Annotation of Regulatory RNA Sequences from Genomic Data
When one considers genome annotation, it is worth considering small regulatory RNAs, particularly microRNAs (miRNAs), as key regulators of gene expression at the post-transcriptional level. Small RNA sequencing has identified various classes of regulatory RNAs from helminths. Recent work in Echinococcus [11] demonstrated a high level of expression of conserved hypothetical proteins and novel miRNAs. A computational tool was developed that identifies miRNA precursors with high confidence based on several nested self-organizing maps (SOMs). This approach was also tested with Echinococcus multilocularis and Taenia solium genome datasets and validated several of the discovered miRNAs [11]. This methodology can be adapted to any draft genome, including those from nonmodel parasitic helminths.
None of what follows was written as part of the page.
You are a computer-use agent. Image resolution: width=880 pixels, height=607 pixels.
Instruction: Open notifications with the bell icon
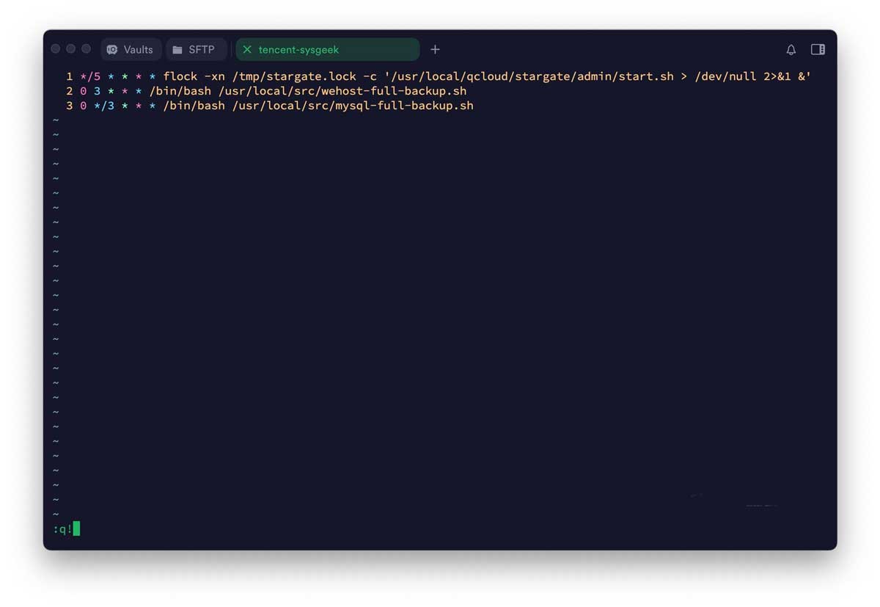point(791,49)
Small interfering RNAs (siRNAs) involved in RNAi gene silencing, and piwi-interacting RNAs (piRNAs) involved in transposon silencing, have also been identified from some nematode species. A pipeline to identify these RNA classes, as well as miRNAs from Haemonchus contortus and Brugia pahangi, has been developed where most (70%) of the miRNAs identified were unique to Haemonchus or Brugia [12]. This pipeline can be applied to other helminths, and it relied on deep sequencing, mapping reads to the available genomes and application of miRNA prediction programs.
Concluding Remarks
Many of the most interesting genes for a complete understanding of parasite life cycles, host–parasite interactions, and directed drug discovery may still encode ‘hypothetical proteins’. Ultimately, there is no substitute for biologists manually inspecting and curating their favorite genes. As more genomic data become available for parasitic and free-living nematodes, a community-driven approach can aid in curation and provide due diligence regarding deposition of novel helminth sequences into appropriate databases, such as COMBREX. A ‘Gold Standard’ database would provide a repository for annotation (and reannotation) improvements. Such a database would contain genes/proteins with published or publicly available experimentally verified function along with sequence and strain identifications. Additionally, analysis of small RNAs regulating gene expression are needed. The database would encourage involvement of scientists to test the function of high-value predictions within their area of expertise using their own laboratory assays. Other experimental possibilities can be envisioned – such as protein or RNA crystal structures, or methods such as proteome or ‘reactome’ arrays.
Acknowledgments
Finally, funding agencies should be encouraged to support methods and approaches which can help alleviate the bottleneck in our complete understanding of genomic biological function. In our opinion, funding for sequencing should be accompanied by funding for annotation to improve understanding of parasite biology.
Glossary
- BLAST (Basic Local Alignment Search Tool)
program that compares regions of similarity between biological sequences (nucleotide or protein) and calculates the statistical significance (https://blast.ncbi.nlm.nih.gov/Blast.cgi)
- BRENDA (BRaunschweig ENzyme DAtabase)
comprehensive relational database on functional and molecular information of enzymes, based on primary literature (http://www.brenda-enzymes.org)
- COMBREX (COMputational BRidges to EXperiments)
a database resource of information related to experimentally determined gene transcript and/or protein function, predicted protein function, and relationships among proteins of unknown function (http://combrex.bu.edu)
- Conserved hypotheticals
proteins that are found in organisms from several phylogenetic lineages but have not been functionally characterized.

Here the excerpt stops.